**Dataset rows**
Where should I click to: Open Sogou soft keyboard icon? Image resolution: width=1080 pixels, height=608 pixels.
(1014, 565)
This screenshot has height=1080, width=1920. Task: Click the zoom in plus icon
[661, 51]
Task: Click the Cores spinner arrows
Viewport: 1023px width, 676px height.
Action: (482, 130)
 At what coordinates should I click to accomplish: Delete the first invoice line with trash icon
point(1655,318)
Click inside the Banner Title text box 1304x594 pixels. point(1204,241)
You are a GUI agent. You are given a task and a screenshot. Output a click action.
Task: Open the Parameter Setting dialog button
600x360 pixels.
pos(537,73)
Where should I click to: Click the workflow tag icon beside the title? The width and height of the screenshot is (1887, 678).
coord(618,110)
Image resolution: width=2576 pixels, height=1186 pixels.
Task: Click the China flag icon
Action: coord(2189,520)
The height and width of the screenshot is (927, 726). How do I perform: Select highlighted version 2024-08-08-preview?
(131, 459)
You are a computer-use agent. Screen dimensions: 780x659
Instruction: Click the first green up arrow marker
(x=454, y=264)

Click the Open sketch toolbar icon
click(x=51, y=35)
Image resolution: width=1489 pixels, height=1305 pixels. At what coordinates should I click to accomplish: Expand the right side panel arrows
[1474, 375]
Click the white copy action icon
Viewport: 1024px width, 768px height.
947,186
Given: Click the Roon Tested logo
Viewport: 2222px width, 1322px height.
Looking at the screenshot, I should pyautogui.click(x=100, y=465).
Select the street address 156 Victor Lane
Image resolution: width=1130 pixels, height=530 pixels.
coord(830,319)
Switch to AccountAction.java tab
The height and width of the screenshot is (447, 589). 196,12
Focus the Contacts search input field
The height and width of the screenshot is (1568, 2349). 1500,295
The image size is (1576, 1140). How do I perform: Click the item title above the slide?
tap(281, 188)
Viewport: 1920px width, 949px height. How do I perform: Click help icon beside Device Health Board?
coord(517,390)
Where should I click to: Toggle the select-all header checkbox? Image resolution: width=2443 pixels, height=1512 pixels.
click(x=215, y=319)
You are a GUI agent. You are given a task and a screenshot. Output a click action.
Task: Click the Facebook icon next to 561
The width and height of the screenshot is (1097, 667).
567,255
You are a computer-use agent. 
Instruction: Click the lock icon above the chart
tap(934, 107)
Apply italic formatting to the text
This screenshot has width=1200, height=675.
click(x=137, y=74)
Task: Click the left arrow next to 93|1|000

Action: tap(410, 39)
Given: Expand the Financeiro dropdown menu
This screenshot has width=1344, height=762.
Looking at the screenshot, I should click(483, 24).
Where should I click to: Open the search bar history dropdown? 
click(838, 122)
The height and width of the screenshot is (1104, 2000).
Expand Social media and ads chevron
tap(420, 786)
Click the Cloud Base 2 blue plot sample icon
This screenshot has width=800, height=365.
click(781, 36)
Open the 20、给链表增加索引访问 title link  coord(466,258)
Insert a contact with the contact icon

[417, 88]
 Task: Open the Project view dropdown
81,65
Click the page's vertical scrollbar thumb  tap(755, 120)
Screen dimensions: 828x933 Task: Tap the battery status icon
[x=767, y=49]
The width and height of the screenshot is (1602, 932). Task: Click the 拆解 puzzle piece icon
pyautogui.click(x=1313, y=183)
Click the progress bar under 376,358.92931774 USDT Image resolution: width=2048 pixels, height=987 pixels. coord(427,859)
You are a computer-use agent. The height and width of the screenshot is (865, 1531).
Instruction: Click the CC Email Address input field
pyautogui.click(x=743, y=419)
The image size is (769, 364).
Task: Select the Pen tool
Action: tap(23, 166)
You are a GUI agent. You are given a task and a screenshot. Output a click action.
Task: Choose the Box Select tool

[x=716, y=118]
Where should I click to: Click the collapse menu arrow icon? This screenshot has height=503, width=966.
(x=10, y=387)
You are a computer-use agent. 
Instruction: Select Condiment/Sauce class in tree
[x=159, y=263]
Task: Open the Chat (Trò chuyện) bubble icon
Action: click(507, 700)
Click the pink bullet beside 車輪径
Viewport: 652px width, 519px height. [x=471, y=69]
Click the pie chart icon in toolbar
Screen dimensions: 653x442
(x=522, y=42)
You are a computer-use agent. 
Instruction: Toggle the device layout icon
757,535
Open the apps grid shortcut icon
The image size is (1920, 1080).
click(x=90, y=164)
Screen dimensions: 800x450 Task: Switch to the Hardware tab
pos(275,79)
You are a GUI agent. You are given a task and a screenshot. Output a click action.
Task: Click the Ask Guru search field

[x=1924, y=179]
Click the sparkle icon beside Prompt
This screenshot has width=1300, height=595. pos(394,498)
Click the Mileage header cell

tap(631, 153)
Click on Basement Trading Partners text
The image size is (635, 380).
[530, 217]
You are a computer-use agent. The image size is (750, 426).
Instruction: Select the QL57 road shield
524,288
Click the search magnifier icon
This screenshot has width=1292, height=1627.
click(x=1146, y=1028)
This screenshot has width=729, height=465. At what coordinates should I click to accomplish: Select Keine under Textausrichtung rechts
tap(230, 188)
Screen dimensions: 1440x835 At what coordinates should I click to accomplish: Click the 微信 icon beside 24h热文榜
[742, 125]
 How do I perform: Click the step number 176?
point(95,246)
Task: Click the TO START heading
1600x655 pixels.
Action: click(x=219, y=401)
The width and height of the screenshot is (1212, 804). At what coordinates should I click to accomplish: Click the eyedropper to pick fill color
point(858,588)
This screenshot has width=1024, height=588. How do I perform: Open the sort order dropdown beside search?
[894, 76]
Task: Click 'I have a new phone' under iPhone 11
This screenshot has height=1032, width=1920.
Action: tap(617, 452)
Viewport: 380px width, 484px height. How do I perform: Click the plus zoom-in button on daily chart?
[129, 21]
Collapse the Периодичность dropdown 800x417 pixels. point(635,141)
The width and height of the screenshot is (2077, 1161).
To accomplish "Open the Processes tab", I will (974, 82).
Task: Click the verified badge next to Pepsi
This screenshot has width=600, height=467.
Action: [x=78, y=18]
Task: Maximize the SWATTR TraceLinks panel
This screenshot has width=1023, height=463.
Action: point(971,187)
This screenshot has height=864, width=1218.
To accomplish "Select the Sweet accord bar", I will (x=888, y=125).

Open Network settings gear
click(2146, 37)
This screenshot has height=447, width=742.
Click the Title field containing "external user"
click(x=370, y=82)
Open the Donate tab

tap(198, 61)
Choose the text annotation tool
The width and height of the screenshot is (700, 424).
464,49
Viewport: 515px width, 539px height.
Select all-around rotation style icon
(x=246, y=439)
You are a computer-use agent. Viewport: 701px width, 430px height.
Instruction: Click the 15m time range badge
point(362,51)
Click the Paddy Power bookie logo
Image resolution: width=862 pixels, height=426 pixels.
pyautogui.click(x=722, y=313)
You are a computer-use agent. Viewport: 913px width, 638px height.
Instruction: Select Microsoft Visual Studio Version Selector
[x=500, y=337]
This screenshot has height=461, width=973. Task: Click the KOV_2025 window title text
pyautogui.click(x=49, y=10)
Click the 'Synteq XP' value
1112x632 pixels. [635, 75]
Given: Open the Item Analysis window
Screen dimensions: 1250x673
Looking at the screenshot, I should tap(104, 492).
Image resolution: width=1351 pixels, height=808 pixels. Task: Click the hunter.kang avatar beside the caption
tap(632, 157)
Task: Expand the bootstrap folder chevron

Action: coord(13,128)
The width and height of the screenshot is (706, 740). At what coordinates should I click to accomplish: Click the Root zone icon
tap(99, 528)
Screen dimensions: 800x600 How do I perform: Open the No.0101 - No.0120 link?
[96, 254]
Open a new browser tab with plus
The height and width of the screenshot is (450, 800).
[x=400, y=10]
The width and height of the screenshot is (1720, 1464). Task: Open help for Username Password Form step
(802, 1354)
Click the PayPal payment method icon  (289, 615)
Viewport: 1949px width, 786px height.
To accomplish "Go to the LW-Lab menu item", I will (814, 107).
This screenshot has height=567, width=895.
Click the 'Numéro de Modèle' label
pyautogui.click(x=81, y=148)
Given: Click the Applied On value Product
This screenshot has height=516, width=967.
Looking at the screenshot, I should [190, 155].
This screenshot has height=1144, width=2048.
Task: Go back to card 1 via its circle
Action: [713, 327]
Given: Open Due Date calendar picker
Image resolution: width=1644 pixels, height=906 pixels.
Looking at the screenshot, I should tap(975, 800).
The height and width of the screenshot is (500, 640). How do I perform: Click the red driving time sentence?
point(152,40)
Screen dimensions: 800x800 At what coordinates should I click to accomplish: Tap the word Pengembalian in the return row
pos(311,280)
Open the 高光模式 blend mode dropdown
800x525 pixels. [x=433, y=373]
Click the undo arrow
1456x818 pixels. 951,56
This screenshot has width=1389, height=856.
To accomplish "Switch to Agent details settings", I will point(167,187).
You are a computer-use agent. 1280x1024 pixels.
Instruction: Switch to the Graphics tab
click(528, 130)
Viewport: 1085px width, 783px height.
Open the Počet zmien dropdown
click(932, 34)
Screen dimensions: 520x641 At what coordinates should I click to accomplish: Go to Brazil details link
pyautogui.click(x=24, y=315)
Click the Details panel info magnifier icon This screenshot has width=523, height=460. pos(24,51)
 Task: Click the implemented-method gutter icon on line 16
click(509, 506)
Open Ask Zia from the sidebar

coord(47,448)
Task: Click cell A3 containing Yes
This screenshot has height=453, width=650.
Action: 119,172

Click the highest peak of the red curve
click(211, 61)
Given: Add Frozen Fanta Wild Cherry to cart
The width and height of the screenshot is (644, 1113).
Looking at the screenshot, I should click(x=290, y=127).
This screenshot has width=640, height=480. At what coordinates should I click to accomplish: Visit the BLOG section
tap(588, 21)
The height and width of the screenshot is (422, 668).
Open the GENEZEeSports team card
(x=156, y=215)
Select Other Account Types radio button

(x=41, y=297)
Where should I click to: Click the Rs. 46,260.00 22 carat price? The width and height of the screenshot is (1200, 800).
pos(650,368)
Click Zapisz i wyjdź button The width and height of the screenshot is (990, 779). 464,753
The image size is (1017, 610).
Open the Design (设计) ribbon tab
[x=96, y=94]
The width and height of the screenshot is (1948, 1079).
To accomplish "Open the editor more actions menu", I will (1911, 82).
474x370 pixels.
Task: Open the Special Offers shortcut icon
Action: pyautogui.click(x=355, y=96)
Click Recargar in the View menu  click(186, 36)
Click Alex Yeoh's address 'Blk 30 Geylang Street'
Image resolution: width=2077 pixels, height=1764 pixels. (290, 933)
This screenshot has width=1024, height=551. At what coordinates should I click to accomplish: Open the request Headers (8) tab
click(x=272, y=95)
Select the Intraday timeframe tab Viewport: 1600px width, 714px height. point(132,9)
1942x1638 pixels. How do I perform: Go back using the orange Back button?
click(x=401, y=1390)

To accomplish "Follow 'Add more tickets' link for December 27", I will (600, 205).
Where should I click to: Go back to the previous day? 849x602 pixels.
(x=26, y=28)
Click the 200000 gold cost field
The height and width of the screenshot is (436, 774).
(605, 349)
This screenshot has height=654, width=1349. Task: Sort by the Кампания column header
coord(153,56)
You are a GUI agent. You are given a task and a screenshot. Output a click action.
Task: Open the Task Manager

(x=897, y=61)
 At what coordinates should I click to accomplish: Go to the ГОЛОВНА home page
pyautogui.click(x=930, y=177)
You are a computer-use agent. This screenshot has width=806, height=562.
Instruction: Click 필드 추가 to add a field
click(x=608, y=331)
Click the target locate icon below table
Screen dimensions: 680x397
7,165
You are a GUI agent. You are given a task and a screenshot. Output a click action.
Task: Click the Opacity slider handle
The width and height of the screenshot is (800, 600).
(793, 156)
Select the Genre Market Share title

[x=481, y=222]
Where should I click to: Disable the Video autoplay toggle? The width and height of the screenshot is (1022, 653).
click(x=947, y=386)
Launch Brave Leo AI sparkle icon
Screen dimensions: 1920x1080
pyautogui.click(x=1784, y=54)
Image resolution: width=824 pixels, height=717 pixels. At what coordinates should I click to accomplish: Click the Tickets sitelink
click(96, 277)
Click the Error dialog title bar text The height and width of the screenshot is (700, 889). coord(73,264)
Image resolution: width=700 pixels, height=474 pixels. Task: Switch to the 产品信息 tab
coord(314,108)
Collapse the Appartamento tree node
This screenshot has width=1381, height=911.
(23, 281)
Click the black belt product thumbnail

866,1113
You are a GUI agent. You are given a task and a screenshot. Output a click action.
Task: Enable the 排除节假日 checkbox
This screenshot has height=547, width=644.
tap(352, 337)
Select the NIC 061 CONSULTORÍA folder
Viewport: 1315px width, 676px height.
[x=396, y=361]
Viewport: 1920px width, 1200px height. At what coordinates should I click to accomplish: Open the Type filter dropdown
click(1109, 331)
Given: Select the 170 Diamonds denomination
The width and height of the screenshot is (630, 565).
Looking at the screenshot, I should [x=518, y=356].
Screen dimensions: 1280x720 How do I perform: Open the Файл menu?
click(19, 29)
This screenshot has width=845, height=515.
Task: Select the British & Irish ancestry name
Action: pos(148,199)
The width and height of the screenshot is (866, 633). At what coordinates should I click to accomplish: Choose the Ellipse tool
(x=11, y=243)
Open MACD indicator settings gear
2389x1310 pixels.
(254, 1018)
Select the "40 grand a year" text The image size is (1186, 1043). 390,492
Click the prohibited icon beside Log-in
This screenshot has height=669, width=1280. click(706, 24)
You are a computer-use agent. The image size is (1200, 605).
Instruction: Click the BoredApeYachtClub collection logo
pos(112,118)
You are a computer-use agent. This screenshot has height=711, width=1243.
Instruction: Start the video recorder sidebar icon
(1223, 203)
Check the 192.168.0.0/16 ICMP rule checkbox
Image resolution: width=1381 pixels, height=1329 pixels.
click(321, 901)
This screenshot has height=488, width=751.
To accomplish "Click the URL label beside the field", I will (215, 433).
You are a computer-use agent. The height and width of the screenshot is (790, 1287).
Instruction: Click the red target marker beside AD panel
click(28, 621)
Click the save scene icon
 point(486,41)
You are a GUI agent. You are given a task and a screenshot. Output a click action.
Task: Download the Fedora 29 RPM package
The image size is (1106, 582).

**STATED EXERCISE**
Could you output, word for word, the dataset rows from the very first line through the line containing "Click inside the", with both ends included?

**ANSWER TO THE EXERCISE**
Where should I click to: Open Sogou soft keyboard icon? Image resolution: width=1080 pixels, height=608 pixels.
(1014, 565)
This screenshot has height=1080, width=1920. Task: Click the zoom in plus icon
[661, 51]
Task: Click the Cores spinner arrows
Viewport: 1023px width, 676px height.
Action: (482, 130)
 At what coordinates should I click to accomplish: Delete the first invoice line with trash icon
point(1655,318)
Click inside the Banner Title text box 1304x594 pixels. point(1204,241)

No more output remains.